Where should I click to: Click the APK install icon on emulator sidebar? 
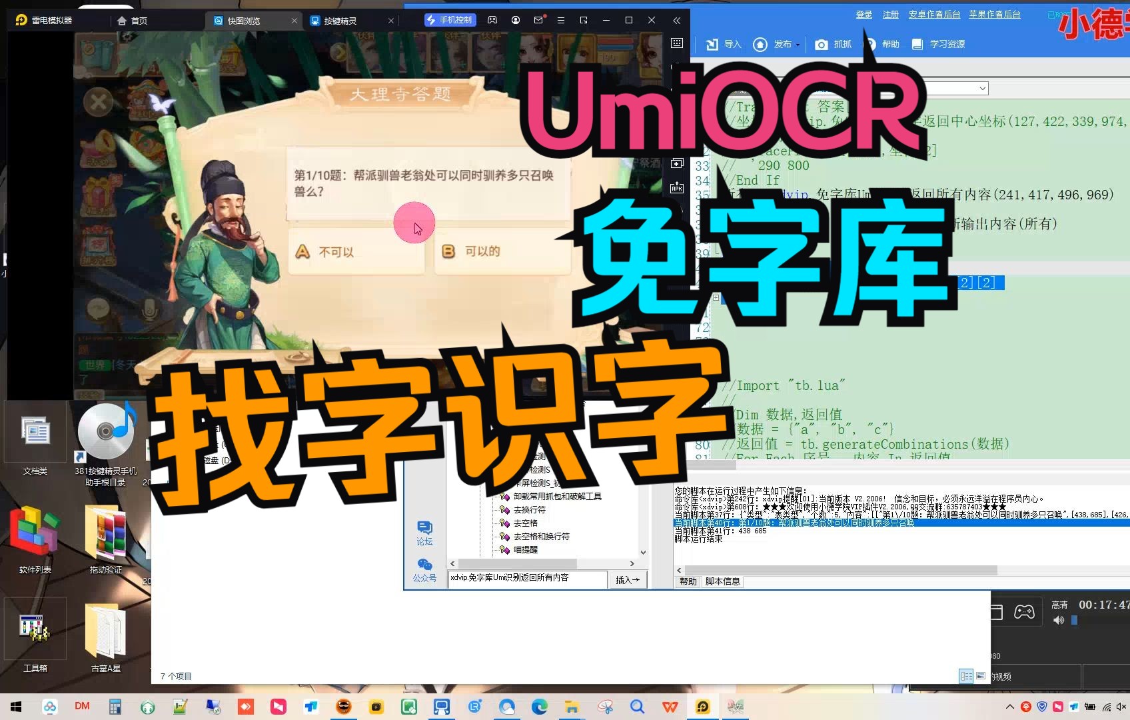[x=676, y=189]
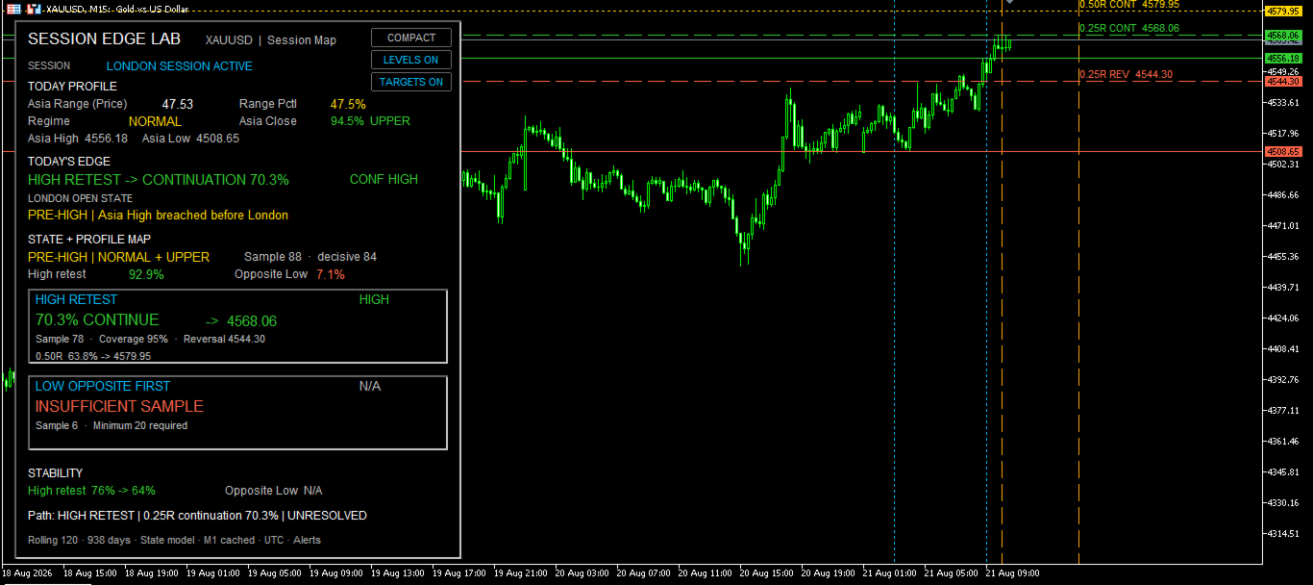The height and width of the screenshot is (585, 1313).
Task: Click the red 4544.30 reversal price tag
Action: (x=1284, y=82)
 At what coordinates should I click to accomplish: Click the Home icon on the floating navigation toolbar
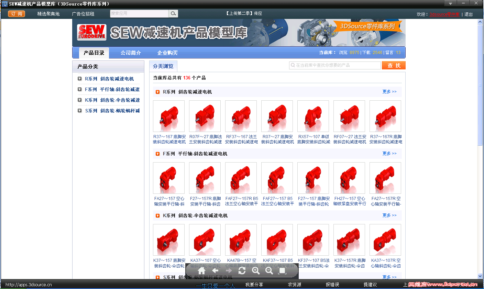(202, 270)
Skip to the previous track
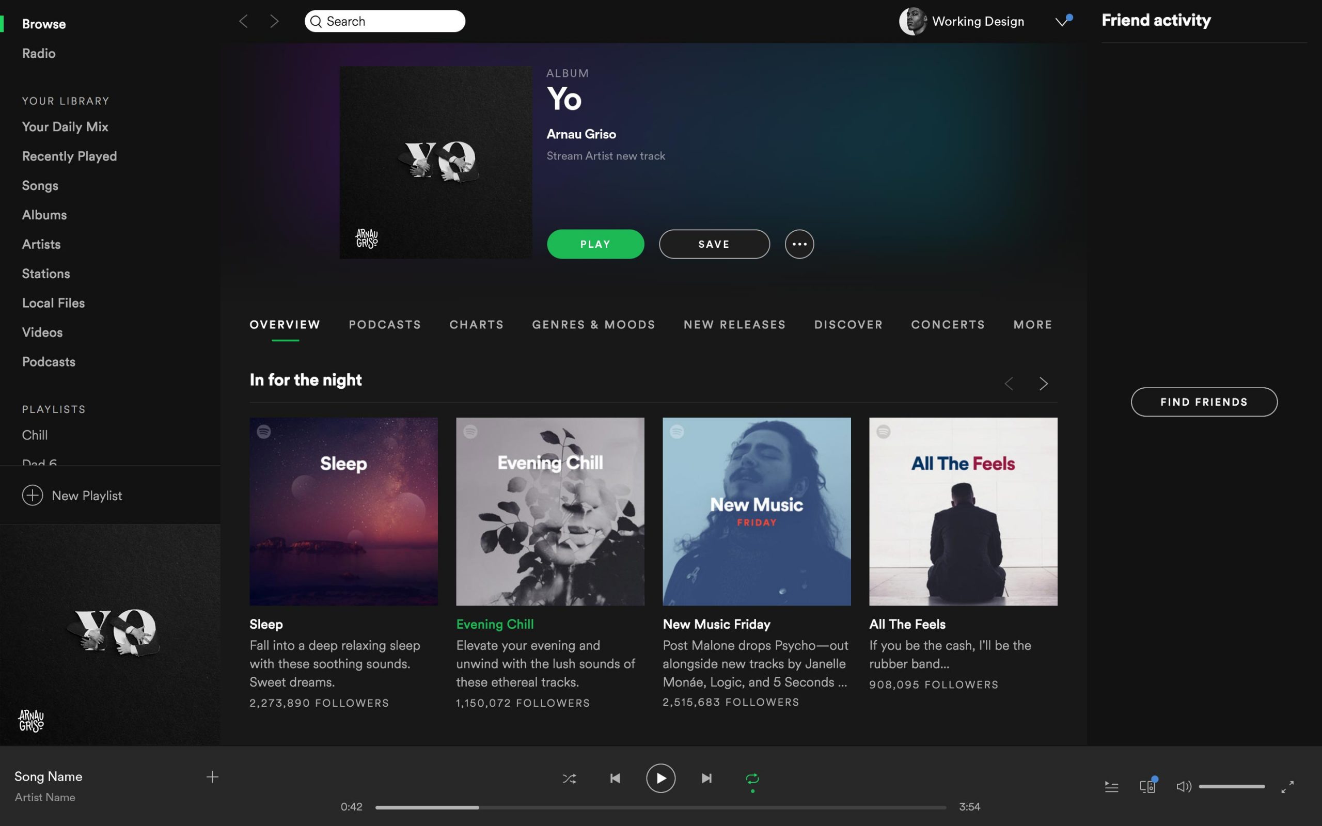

------------------------

=== Consigne ===
Pourriez-vous recopier mot pour mot toutes les lignes du matériel ci-dessus, en laissant de côté les images ?

=== Résultat obtenu ===
Where should I click to: Click the APK install icon on emulator sidebar? 
[x=676, y=189]
The height and width of the screenshot is (585, 1313).
Task: Click the red 4544.30 reversal price tag
Action: (x=1284, y=82)
 At what coordinates should I click to accomplish: Click the Home icon on the floating navigation toolbar
(202, 270)
Skip to the previous track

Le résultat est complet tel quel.